Enfin, la BCE insiste sur la complémentarité avec les espèces. Elle soutient parallèlement le droit de payer en cash et la modernisation des billets. Le message est clair : plus de choix, pas moins. Dans ce cadre, l’euro numérique servirait d’ancre publique au milieu d’une offre privée foisonnante, y compris face aux stablecoins. Il y a peu, Piero Cipollone estimait que l’euro numérique serait nécessaire en cas de panne majeure.

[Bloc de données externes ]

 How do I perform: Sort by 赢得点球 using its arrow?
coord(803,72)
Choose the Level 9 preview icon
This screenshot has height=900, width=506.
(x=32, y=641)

Prochaines étapes et défis : loi, coûts, gouvernance
Plusieurs chantiers restent déterminants. Premièrement, le législatif : le texte européen doit fixer les droits et devoirs des acteurs, la protection des données et les règles d’acceptation. Tant que la loi n’est pas adoptée, la BCE prépare, mais n’émet pas. Deuxièmement, la technique : architecture modulaire, montée en charge graduelle, sécurité de bout en bout, et pilotes avec les réseaux existants. Troisièmement, la gouvernance : un rôle clair pour banques et PSP dans la distribution, avec des incitations adaptées.
La BCE chiffre aussi l’effort. Les coûts de développement jusqu’à la première émission sont évalués à environ 1,3 milliard d’euros. Puis, à partir de 2029, les coûts annuels d’exploitation atteindraient environ 320 millions. Comme pour les billets, l’Eurosystème supporterait ces coûts, compensés à terme par le seigneuriage.
Reste l’acceptation. Les Européens attendent une expérience simple et une confidentialité robuste. Les commerçants veulent des tarifs prévisibles et une intégration facile. Si les pilotes 2027 confirment ces promesses, la première émission en 2029 deviendra crédible. Dans le cas contraire, le calendrier devra s’ajuster. D’ici là, le cap est posé : un euro public, numérique et utilisable partout dans la zone euro.